Everyone loves answers. Believe me, I love that feeling of brilliant clarity I get when something “dawns on me” as much as the next person.
But as a larger culture, I wonder if we’ve become answer-obsessed.
It’s easy to see why we’d be that way. To get the answers for most of the test questions we had during our school years, we can now just pull out our iPhone, type the phrase into Google, and get it.
But those are fact-based answers.
Unfortunately, much of our lives aren’t made up of facts, but of the gray in-between things we call “opinions,” “paradigms,” “lifestyle choices,” or “worldviews.”
These answers aren’t as easy to come by. But they are exactly the questions we must ask, because in the new economy they are all that will matter. Seriously. Everything else will be online, at our fingertips.
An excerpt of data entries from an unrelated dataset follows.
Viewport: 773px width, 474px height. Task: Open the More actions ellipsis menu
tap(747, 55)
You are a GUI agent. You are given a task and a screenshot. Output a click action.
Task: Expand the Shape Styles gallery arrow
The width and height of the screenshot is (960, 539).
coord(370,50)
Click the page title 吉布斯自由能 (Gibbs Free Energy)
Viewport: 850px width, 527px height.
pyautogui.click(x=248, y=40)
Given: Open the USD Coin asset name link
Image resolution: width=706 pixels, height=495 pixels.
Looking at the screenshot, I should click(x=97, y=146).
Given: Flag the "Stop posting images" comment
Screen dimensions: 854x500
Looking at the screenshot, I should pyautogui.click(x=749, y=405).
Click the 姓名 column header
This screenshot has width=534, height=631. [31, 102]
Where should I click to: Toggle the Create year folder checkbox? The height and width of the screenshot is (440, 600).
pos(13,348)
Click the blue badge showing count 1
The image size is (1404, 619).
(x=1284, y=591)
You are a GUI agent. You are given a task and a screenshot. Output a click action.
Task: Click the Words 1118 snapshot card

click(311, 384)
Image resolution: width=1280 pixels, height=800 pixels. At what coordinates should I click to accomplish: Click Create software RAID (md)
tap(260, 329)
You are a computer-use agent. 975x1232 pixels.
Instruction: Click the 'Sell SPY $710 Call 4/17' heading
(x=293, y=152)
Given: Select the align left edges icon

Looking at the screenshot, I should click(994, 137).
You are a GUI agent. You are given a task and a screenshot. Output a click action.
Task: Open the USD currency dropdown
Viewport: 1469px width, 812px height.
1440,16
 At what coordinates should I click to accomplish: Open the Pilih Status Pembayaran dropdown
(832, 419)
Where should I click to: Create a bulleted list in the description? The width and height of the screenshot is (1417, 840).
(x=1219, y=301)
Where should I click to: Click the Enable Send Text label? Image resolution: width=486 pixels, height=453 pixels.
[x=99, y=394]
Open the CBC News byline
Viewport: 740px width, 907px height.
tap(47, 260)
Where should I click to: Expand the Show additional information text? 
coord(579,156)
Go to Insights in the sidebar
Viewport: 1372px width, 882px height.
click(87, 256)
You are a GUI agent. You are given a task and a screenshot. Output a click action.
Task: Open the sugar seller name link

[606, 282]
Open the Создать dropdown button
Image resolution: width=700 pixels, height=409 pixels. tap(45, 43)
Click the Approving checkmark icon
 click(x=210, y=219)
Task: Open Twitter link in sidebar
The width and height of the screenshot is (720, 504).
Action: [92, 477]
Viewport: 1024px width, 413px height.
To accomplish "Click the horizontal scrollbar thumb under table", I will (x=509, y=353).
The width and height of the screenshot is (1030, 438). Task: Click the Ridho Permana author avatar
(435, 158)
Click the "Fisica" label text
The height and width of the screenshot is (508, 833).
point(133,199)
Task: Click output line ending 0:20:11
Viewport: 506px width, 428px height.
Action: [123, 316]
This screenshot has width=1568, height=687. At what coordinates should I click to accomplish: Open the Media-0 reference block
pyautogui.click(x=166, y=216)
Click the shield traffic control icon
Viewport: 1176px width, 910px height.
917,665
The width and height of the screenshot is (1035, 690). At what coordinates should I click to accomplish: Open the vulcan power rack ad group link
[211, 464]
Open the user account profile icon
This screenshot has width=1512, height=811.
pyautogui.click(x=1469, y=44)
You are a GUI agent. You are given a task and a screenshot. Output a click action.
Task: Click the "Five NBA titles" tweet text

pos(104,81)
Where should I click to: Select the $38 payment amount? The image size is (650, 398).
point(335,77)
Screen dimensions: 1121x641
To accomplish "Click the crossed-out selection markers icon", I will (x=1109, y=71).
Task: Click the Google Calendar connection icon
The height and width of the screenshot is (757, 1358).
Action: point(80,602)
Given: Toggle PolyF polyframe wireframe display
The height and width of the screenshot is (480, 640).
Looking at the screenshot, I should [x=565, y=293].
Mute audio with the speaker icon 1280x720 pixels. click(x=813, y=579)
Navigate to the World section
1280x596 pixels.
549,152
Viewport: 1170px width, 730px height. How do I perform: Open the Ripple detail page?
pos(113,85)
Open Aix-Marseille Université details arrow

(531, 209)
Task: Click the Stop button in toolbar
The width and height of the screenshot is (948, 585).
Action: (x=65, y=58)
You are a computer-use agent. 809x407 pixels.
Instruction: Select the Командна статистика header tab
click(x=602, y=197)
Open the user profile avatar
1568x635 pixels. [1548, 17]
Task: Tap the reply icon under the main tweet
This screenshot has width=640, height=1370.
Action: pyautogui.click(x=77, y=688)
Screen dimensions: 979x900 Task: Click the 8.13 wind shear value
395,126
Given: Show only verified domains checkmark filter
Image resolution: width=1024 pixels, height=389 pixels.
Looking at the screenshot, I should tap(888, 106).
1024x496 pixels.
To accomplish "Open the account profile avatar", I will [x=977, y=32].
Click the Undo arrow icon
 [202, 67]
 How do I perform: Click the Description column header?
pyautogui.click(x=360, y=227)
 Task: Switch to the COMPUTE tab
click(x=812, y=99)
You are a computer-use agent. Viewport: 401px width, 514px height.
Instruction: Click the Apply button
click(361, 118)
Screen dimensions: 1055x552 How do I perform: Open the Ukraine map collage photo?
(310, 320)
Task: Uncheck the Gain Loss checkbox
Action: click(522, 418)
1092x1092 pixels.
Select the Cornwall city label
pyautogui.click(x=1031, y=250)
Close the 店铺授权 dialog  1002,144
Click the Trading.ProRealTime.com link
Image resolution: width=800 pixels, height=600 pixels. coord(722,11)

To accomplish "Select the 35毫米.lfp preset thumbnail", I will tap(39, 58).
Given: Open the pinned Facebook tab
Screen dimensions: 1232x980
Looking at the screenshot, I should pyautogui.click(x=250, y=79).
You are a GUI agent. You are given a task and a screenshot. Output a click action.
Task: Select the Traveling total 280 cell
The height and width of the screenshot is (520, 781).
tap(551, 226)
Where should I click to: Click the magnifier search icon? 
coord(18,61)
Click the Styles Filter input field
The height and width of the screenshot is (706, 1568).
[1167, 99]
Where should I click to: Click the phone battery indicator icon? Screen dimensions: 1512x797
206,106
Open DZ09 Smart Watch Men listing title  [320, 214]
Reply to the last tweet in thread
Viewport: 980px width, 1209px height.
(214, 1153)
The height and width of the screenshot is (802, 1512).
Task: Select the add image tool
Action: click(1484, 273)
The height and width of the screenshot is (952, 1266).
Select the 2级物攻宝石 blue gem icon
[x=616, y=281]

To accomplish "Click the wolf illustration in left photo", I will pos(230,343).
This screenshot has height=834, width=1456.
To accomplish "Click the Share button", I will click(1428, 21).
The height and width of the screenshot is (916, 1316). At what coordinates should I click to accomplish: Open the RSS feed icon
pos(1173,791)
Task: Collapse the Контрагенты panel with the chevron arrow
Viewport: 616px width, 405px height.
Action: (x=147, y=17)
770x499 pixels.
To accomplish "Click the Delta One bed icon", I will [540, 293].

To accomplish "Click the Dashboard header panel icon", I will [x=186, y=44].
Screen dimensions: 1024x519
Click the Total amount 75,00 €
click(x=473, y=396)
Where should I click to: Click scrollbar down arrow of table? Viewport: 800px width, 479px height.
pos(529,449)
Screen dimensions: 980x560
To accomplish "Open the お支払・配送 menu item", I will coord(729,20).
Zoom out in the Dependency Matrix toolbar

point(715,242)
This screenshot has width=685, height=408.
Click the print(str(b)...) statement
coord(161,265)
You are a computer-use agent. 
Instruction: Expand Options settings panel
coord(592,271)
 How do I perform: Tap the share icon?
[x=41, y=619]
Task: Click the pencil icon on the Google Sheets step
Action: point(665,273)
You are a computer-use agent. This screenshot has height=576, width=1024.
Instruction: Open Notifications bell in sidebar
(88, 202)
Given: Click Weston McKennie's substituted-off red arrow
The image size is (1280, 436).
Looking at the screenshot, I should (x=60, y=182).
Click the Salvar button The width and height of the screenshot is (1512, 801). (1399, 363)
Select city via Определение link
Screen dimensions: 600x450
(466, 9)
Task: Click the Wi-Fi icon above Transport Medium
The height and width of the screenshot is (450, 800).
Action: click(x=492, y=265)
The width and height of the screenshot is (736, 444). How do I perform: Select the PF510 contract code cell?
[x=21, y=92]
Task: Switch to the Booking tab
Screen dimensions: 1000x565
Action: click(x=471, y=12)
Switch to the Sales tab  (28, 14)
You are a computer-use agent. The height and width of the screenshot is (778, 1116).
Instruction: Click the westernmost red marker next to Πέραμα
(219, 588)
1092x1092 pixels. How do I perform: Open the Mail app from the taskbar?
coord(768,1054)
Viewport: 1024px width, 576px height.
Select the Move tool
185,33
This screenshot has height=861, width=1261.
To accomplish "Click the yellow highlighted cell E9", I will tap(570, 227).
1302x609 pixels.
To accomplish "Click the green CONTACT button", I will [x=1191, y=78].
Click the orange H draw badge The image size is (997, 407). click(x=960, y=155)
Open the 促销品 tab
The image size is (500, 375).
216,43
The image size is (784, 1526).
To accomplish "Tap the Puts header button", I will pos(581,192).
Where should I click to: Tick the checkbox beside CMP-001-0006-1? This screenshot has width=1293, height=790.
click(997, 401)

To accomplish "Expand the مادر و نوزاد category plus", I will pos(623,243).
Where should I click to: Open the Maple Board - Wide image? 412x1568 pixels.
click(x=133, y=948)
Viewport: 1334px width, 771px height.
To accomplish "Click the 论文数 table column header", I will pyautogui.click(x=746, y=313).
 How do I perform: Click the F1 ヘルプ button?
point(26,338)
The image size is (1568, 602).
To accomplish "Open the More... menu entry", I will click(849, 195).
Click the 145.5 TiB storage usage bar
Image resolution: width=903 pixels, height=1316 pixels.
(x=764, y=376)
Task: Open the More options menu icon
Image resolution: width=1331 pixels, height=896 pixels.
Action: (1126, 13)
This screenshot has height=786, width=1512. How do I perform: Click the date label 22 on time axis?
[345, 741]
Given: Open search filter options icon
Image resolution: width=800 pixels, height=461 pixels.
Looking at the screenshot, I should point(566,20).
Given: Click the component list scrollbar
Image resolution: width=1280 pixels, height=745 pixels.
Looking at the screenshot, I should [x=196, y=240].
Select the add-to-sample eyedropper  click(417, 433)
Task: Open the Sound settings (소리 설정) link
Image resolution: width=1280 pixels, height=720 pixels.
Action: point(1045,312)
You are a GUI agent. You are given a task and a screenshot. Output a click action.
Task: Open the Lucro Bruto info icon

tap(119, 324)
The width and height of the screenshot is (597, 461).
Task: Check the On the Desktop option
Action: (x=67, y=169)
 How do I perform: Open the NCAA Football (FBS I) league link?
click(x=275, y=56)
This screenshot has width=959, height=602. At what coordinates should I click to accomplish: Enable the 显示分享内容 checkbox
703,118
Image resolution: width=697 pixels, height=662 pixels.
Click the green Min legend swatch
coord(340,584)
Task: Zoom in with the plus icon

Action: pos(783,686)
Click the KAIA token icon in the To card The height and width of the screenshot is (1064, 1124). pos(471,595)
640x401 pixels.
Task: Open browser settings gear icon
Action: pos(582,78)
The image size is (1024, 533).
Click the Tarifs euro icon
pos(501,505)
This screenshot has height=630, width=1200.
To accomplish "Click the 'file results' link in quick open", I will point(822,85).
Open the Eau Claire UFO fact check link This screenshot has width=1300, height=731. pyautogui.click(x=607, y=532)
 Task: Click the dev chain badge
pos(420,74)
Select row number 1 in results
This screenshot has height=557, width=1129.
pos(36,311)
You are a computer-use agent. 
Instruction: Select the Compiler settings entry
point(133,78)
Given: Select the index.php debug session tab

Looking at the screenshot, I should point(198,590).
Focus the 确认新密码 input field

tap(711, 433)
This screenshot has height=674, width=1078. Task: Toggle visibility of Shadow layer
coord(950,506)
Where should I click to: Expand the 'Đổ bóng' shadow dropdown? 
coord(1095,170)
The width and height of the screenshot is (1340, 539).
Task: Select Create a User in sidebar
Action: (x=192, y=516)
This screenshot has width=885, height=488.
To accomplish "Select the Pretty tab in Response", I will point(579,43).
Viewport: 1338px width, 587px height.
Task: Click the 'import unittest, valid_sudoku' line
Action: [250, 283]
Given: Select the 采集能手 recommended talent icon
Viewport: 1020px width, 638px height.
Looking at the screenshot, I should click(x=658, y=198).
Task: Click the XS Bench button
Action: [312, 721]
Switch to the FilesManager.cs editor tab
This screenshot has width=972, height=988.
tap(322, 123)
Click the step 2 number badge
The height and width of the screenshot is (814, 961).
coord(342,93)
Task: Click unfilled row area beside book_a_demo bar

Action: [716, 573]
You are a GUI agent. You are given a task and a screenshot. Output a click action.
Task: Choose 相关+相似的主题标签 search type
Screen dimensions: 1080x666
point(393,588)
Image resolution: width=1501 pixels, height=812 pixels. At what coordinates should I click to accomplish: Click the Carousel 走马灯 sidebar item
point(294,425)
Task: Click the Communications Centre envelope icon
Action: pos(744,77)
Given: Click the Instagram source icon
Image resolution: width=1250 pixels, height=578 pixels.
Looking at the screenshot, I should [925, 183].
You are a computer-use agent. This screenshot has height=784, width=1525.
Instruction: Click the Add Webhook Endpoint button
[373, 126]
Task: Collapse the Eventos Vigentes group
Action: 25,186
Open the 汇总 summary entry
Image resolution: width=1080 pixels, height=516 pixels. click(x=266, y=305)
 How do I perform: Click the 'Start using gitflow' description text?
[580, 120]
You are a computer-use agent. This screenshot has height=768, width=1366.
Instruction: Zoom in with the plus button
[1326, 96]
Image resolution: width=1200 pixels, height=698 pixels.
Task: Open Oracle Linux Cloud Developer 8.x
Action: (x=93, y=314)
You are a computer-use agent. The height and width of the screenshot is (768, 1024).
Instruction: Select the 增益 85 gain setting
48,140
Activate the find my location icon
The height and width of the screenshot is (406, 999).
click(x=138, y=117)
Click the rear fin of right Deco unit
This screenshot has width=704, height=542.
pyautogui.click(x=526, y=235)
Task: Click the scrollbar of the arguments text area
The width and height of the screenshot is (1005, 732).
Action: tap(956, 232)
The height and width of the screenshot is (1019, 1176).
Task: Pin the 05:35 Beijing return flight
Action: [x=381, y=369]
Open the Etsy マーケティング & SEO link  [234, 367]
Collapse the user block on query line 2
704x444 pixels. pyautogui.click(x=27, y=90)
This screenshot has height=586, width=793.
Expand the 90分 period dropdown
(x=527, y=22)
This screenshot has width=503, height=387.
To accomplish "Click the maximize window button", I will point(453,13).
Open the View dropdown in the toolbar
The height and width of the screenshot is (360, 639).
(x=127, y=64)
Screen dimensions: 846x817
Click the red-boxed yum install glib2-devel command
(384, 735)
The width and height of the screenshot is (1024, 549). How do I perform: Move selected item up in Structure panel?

Also, as much as we might like it (or as much as it feels good to do it), we can never give these complex kinds of answers to another person. Why? Because answers that live in the gray and are served up by another person aren’t ever worth anything — because they didn’t cost anything.
The big, tough answers we all need are the ones that we have to “pay” for. We must spend time thinking, reflecting, and processing. It’s hard work. But it’s always worth the price.
P.S. This is the future role of the true manager/leader/teacher/coach/mentor: to learn how to ask the right questions so the person who asks can answer it for themselves.